◆ Input rows:

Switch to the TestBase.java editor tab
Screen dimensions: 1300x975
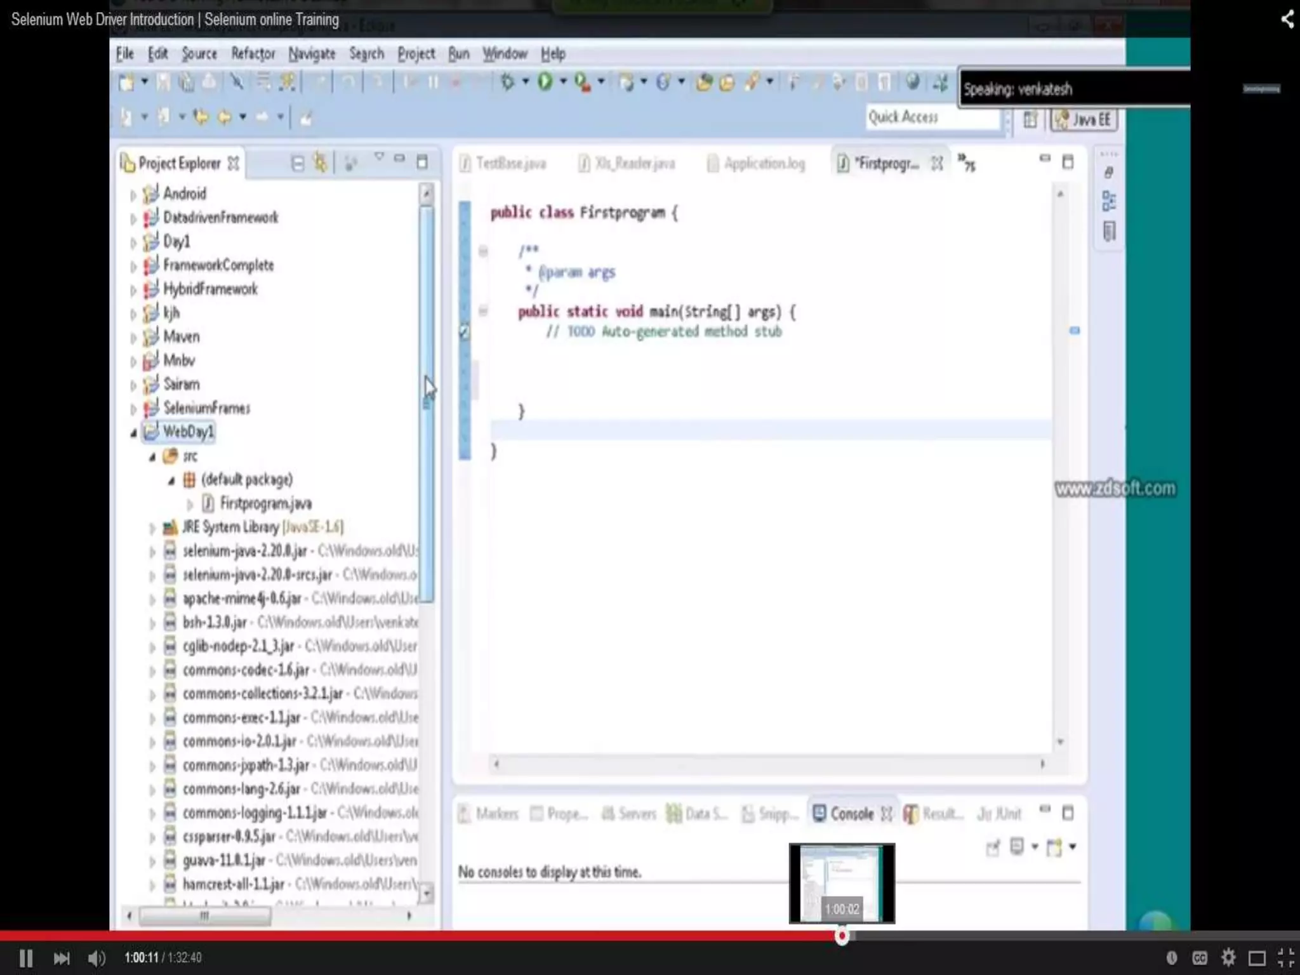510,164
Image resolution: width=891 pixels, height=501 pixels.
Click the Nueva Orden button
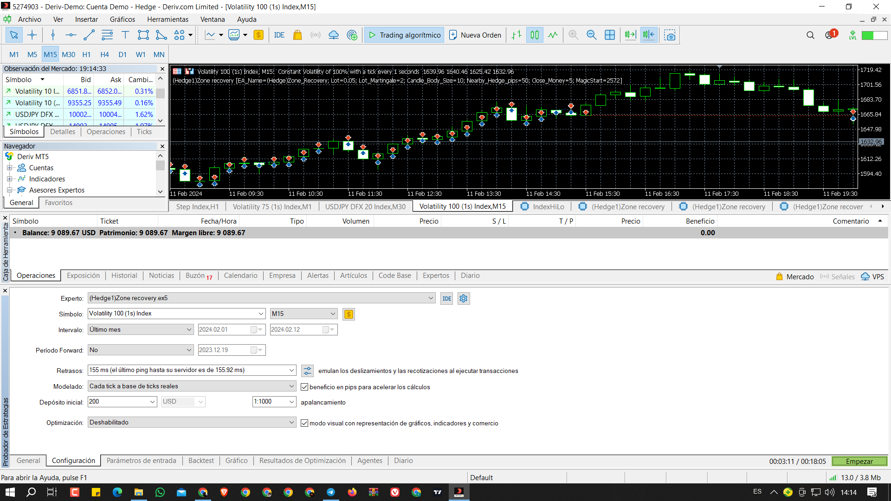(x=475, y=35)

◆ Exercise aim: Starting with the line that contains "Image resolution: width=891" and continuing through the last of the lines, lay them out as a two-column CSV with the headers text and answer. Use one row per answer, place each field in double quotes, replace line breaks with spaces, and leave out the pictures.

◆ Result:
text,answer
"Image resolution: width=891 pixels, height=501 pixels. Click the Nueva Orden button","(x=475, y=35)"